>>

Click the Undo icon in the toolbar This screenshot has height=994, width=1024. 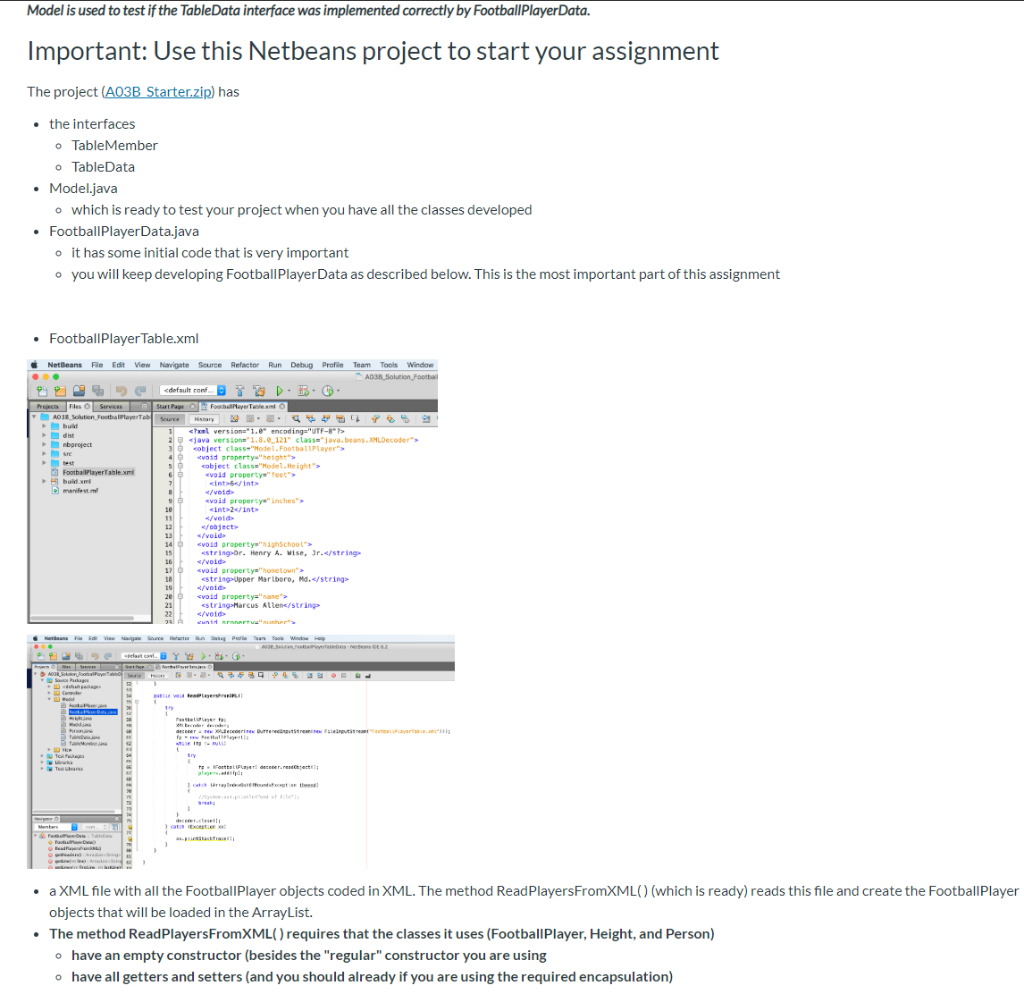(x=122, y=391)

<<
>>

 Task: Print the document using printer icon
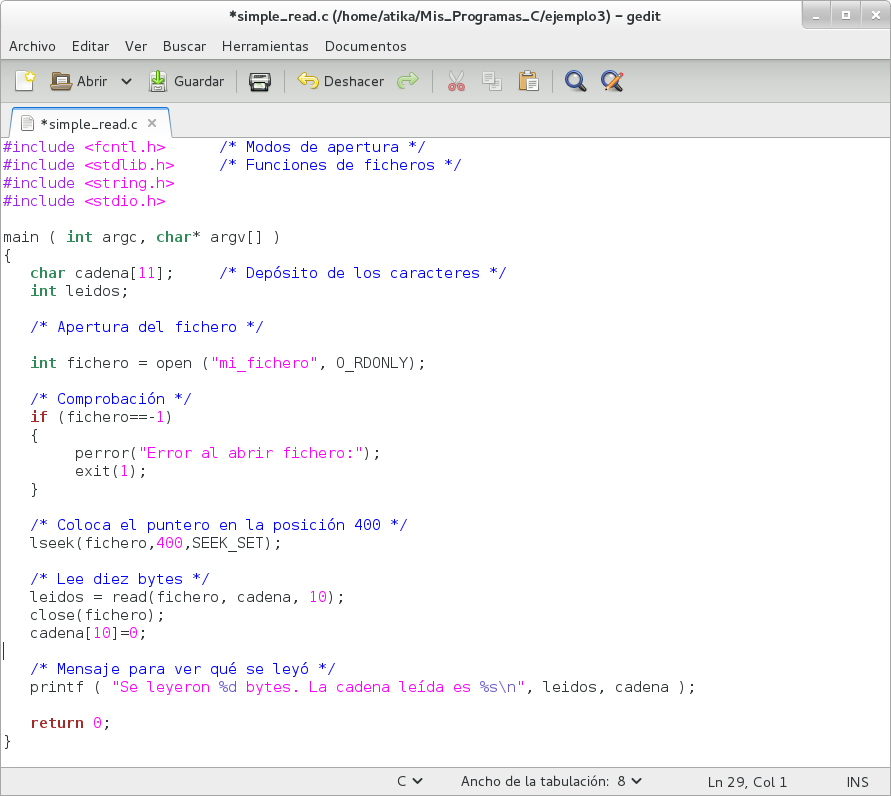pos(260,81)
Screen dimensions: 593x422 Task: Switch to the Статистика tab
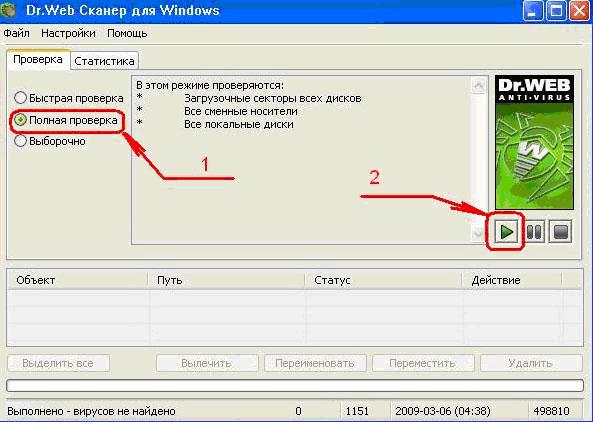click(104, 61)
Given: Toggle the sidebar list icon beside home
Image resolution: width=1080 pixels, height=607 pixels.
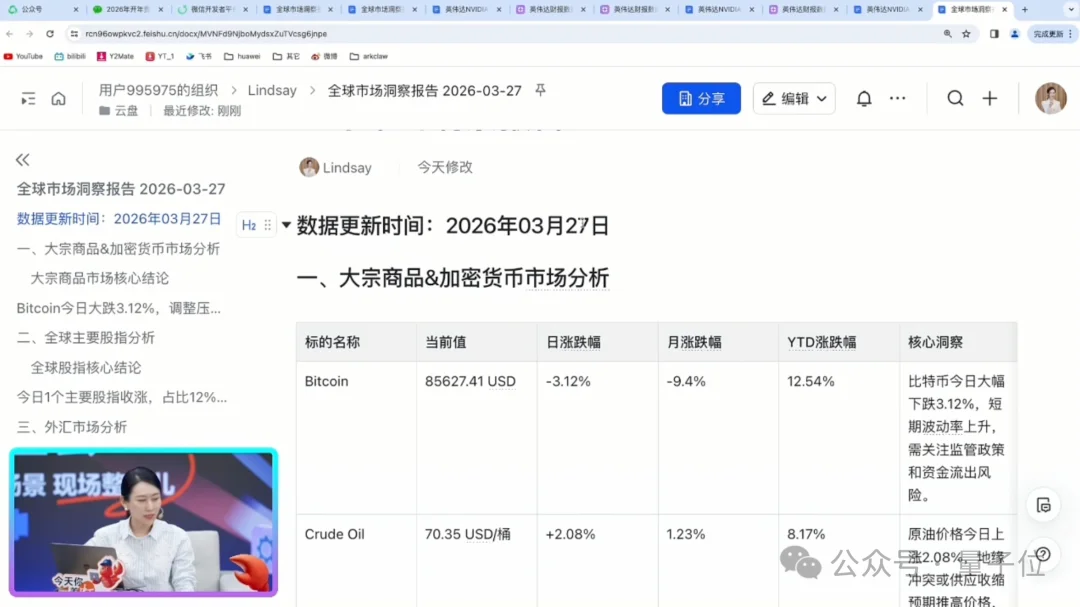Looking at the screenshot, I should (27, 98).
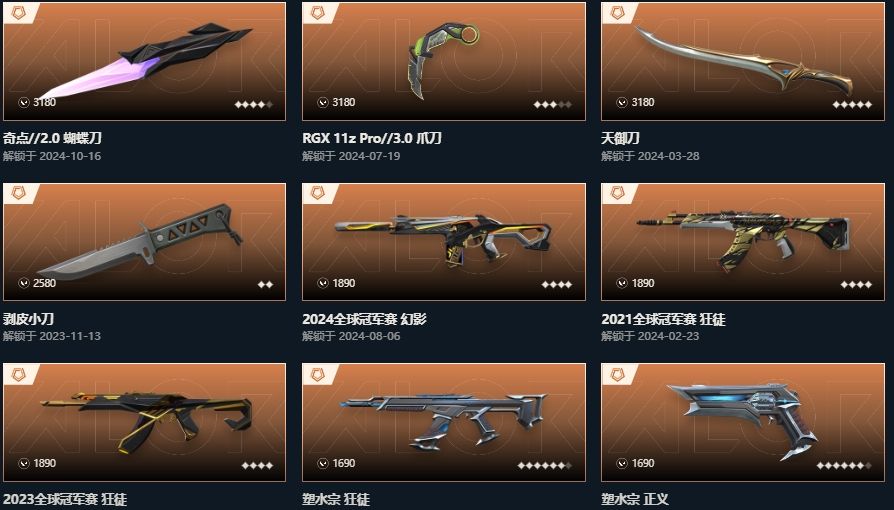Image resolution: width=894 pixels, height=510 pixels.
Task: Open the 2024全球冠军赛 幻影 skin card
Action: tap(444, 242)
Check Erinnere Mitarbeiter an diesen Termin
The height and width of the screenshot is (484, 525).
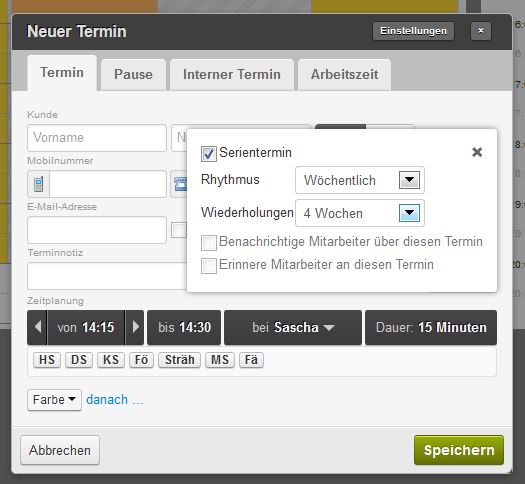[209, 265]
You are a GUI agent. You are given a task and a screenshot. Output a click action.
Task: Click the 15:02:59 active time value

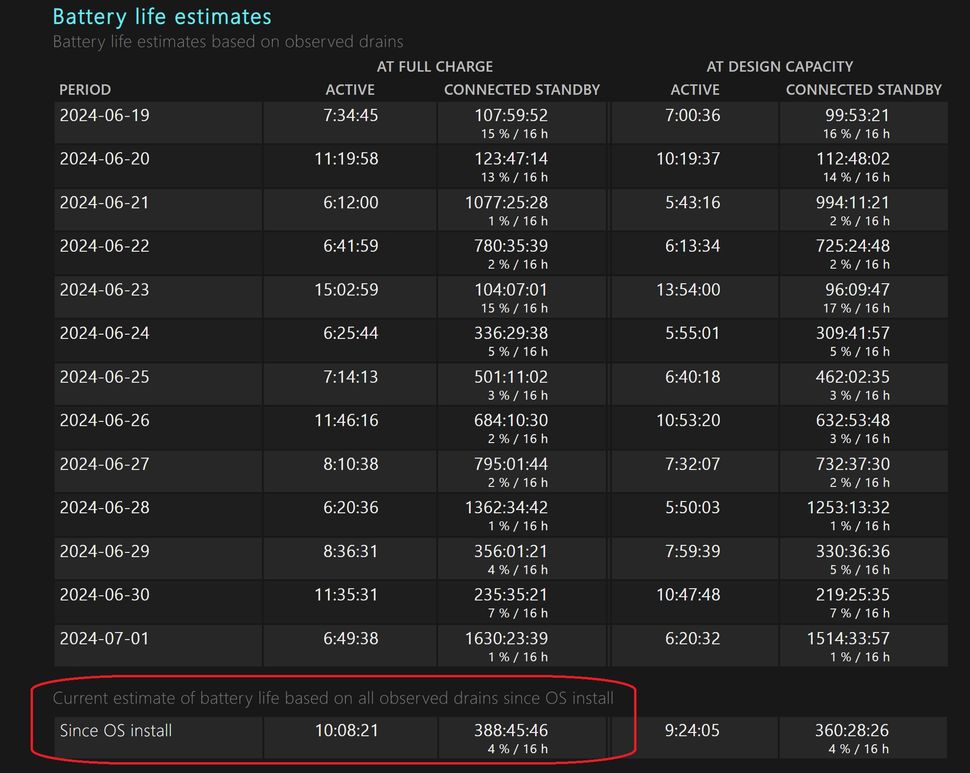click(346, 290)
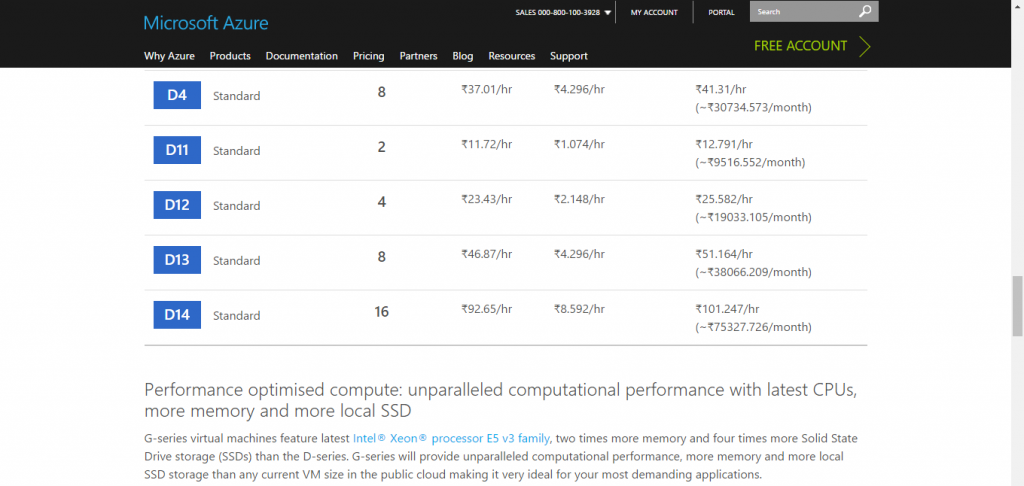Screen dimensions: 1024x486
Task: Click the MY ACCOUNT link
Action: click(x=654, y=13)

<<
>>

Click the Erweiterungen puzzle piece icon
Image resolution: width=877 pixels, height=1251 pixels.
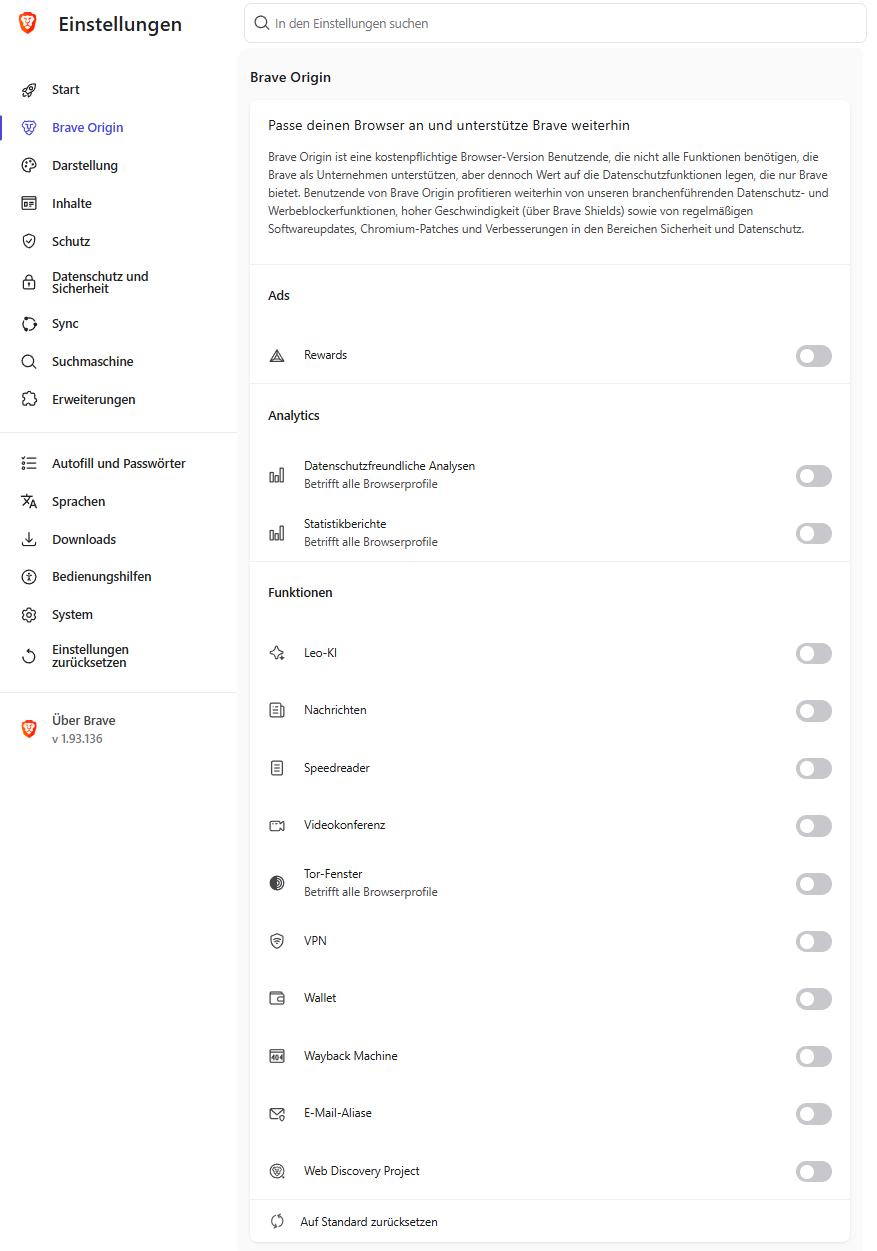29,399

<<

Work order: Copy only what lies between the line with "Given: Toggle the" and the line with "You are a GUI", those two lines included, exactly as given above; pictures stay out.

The answer:
Given: Toggle the sidebar list icon beside home
Image resolution: width=1080 pixels, height=607 pixels.
Looking at the screenshot, I should (27, 98).
Image resolution: width=894 pixels, height=510 pixels.
Task: Open the 2024全球冠军赛 幻影 skin card
Action: tap(444, 242)
Check Erinnere Mitarbeiter an diesen Termin
The height and width of the screenshot is (484, 525).
[209, 265]
You are a GUI agent. You are given a task and a screenshot. Output a click action.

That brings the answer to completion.